Stored items:
BEGIN

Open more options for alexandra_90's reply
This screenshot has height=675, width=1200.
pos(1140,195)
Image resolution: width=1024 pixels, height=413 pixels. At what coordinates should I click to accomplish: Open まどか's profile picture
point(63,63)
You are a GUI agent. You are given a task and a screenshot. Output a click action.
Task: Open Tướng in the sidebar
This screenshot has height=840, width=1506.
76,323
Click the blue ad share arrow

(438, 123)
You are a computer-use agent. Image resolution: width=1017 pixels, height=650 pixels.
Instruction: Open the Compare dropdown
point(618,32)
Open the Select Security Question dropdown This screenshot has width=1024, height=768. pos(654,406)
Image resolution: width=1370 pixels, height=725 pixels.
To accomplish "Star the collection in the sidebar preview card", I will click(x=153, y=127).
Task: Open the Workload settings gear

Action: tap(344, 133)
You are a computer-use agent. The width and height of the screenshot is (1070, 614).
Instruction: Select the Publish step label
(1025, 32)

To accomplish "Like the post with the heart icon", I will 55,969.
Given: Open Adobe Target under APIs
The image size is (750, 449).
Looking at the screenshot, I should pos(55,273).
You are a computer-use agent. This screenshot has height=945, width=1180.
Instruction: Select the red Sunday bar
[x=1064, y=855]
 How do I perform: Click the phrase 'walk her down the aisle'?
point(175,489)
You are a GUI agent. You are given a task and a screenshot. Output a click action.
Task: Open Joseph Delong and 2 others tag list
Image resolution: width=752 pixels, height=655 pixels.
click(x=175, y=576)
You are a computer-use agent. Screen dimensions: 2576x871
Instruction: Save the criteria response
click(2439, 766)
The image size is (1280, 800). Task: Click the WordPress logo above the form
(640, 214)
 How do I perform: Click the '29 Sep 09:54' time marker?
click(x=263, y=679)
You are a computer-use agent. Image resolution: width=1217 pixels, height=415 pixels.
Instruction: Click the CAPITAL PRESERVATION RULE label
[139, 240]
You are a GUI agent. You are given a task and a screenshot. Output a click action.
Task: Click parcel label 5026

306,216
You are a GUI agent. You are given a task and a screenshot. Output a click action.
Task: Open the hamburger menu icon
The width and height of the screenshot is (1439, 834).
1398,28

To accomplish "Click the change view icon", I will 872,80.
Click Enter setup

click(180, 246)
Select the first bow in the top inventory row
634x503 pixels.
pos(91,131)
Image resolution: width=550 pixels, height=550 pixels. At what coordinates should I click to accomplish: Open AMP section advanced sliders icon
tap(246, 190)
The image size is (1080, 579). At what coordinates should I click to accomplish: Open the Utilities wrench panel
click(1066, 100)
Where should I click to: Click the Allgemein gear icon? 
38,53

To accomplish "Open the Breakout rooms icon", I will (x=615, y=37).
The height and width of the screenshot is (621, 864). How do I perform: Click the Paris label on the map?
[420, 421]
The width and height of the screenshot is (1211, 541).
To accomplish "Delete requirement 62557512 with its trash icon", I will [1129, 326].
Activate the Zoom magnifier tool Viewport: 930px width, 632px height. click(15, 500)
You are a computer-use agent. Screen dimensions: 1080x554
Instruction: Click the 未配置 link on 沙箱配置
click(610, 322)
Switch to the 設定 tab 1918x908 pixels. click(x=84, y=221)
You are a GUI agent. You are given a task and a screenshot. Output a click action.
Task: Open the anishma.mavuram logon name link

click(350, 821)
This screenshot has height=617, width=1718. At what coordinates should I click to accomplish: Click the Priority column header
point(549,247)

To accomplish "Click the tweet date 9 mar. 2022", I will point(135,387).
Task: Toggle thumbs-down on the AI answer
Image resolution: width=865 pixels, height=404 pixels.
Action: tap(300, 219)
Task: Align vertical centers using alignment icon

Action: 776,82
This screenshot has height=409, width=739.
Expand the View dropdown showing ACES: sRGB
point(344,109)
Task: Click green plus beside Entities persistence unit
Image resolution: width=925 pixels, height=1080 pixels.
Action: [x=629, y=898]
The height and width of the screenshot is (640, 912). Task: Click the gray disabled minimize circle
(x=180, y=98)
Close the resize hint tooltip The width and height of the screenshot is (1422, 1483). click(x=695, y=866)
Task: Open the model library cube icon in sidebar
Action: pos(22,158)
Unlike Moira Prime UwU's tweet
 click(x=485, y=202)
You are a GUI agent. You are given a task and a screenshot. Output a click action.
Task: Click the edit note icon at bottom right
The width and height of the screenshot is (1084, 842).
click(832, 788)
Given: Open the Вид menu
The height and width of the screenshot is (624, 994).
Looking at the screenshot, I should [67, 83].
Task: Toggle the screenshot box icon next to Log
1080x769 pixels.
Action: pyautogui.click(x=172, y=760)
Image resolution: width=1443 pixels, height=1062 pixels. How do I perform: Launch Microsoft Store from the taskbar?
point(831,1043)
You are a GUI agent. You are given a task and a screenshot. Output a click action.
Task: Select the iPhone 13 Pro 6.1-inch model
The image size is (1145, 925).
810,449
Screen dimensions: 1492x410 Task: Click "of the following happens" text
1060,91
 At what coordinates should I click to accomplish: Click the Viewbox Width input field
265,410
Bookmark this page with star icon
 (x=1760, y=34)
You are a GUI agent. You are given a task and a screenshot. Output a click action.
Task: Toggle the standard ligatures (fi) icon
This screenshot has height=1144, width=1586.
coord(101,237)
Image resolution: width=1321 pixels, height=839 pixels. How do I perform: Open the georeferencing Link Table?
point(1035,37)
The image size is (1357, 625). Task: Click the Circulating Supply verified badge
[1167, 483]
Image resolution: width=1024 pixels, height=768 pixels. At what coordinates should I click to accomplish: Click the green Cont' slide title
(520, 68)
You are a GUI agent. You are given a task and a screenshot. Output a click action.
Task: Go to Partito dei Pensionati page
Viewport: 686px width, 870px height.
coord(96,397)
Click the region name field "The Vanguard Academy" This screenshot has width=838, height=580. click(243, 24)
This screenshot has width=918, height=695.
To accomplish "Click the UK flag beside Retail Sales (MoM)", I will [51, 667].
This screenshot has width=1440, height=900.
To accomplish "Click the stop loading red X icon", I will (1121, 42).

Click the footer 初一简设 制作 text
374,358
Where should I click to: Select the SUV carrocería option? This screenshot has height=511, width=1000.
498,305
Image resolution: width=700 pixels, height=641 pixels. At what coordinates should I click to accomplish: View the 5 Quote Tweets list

END

Work request: Each entry above should be written again exactly.

Finished task:
Open more options for alexandra_90's reply
This screenshot has height=675, width=1200.
pos(1140,195)
Image resolution: width=1024 pixels, height=413 pixels. At what coordinates should I click to accomplish: Open まどか's profile picture
point(63,63)
You are a GUI agent. You are given a task and a screenshot. Output a click action.
Task: Open Tướng in the sidebar
This screenshot has height=840, width=1506.
76,323
Click the blue ad share arrow

(438, 123)
You are a computer-use agent. Image resolution: width=1017 pixels, height=650 pixels.
Instruction: Open the Compare dropdown
point(618,32)
Open the Select Security Question dropdown This screenshot has width=1024, height=768. pos(654,406)
Image resolution: width=1370 pixels, height=725 pixels.
To accomplish "Star the collection in the sidebar preview card", I will click(x=153, y=127).
Task: Open the Workload settings gear

Action: tap(344, 133)
You are a computer-use agent. The width and height of the screenshot is (1070, 614).
Instruction: Select the Publish step label
(1025, 32)

To accomplish "Like the post with the heart icon", I will 55,969.
Given: Open Adobe Target under APIs
The image size is (750, 449).
Looking at the screenshot, I should pos(55,273).
You are a computer-use agent. This screenshot has height=945, width=1180.
Instruction: Select the red Sunday bar
[x=1064, y=855]
 How do I perform: Click the phrase 'walk her down the aisle'?
point(175,489)
You are a GUI agent. You are given a task and a screenshot. Output a click action.
Task: Open Joseph Delong and 2 others tag list
Image resolution: width=752 pixels, height=655 pixels.
click(x=175, y=576)
You are a computer-use agent. Screen dimensions: 2576x871
Instruction: Save the criteria response
click(2439, 766)
The image size is (1280, 800). Task: Click the WordPress logo above the form
(640, 214)
 How do I perform: Click the '29 Sep 09:54' time marker?
click(x=263, y=679)
You are a computer-use agent. Image resolution: width=1217 pixels, height=415 pixels.
Instruction: Click the CAPITAL PRESERVATION RULE label
[139, 240]
You are a GUI agent. You are given a task and a screenshot. Output a click action.
Task: Click parcel label 5026

306,216
You are a GUI agent. You are given a task and a screenshot. Output a click action.
Task: Open the hamburger menu icon
The width and height of the screenshot is (1439, 834).
1398,28

To accomplish "Click the change view icon", I will 872,80.
Click Enter setup

click(180, 246)
Select the first bow in the top inventory row
634x503 pixels.
pos(91,131)
Image resolution: width=550 pixels, height=550 pixels. At what coordinates should I click to accomplish: Open AMP section advanced sliders icon
tap(246, 190)
The image size is (1080, 579). At what coordinates should I click to accomplish: Open the Utilities wrench panel
click(1066, 100)
Where should I click to: Click the Allgemein gear icon? 
38,53

To accomplish "Open the Breakout rooms icon", I will (x=615, y=37).
The height and width of the screenshot is (621, 864). How do I perform: Click the Paris label on the map?
[420, 421]
The width and height of the screenshot is (1211, 541).
To accomplish "Delete requirement 62557512 with its trash icon", I will [1129, 326].
Activate the Zoom magnifier tool Viewport: 930px width, 632px height. click(15, 500)
You are a computer-use agent. Screen dimensions: 1080x554
Instruction: Click the 未配置 link on 沙箱配置
click(610, 322)
Switch to the 設定 tab 1918x908 pixels. click(x=84, y=221)
You are a GUI agent. You are given a task and a screenshot. Output a click action.
Task: Open the anishma.mavuram logon name link

click(350, 821)
This screenshot has height=617, width=1718. At what coordinates should I click to accomplish: Click the Priority column header
point(549,247)

To accomplish "Click the tweet date 9 mar. 2022", I will point(135,387).
Task: Toggle thumbs-down on the AI answer
Image resolution: width=865 pixels, height=404 pixels.
Action: tap(300, 219)
Task: Align vertical centers using alignment icon

Action: 776,82
This screenshot has height=409, width=739.
Expand the View dropdown showing ACES: sRGB
point(344,109)
Task: Click green plus beside Entities persistence unit
Image resolution: width=925 pixels, height=1080 pixels.
Action: [x=629, y=898]
The height and width of the screenshot is (640, 912). Task: Click the gray disabled minimize circle
(x=180, y=98)
Close the resize hint tooltip The width and height of the screenshot is (1422, 1483). click(x=695, y=866)
Task: Open the model library cube icon in sidebar
Action: pos(22,158)
Unlike Moira Prime UwU's tweet
 click(x=485, y=202)
You are a GUI agent. You are given a task and a screenshot. Output a click action.
Task: Click the edit note icon at bottom right
The width and height of the screenshot is (1084, 842).
click(832, 788)
Given: Open the Вид menu
The height and width of the screenshot is (624, 994).
Looking at the screenshot, I should [67, 83].
Task: Toggle the screenshot box icon next to Log
1080x769 pixels.
Action: pyautogui.click(x=172, y=760)
Image resolution: width=1443 pixels, height=1062 pixels. How do I perform: Launch Microsoft Store from the taskbar?
point(831,1043)
You are a GUI agent. You are given a task and a screenshot. Output a click action.
Task: Select the iPhone 13 Pro 6.1-inch model
The image size is (1145, 925).
810,449
Screen dimensions: 1492x410 Task: Click "of the following happens" text
1060,91
 At what coordinates should I click to accomplish: Click the Viewbox Width input field
265,410
Bookmark this page with star icon
 (x=1760, y=34)
You are a GUI agent. You are given a task and a screenshot. Output a click action.
Task: Toggle the standard ligatures (fi) icon
This screenshot has height=1144, width=1586.
coord(101,237)
Image resolution: width=1321 pixels, height=839 pixels. How do I perform: Open the georeferencing Link Table?
point(1035,37)
The image size is (1357, 625). Task: Click the Circulating Supply verified badge
[1167, 483]
Image resolution: width=1024 pixels, height=768 pixels. At what coordinates should I click to accomplish: Click the green Cont' slide title
(520, 68)
You are a GUI agent. You are given a task and a screenshot. Output a click action.
Task: Go to Partito dei Pensionati page
Viewport: 686px width, 870px height.
coord(96,397)
Click the region name field "The Vanguard Academy" This screenshot has width=838, height=580. click(243, 24)
This screenshot has width=918, height=695.
To accomplish "Click the UK flag beside Retail Sales (MoM)", I will [51, 667].
This screenshot has width=1440, height=900.
To accomplish "Click the stop loading red X icon", I will (1121, 42).

Click the footer 初一简设 制作 text
374,358
Where should I click to: Select the SUV carrocería option? This screenshot has height=511, width=1000.
498,305
Image resolution: width=700 pixels, height=641 pixels. At what coordinates should I click to accomplish: View the 5 Quote Tweets list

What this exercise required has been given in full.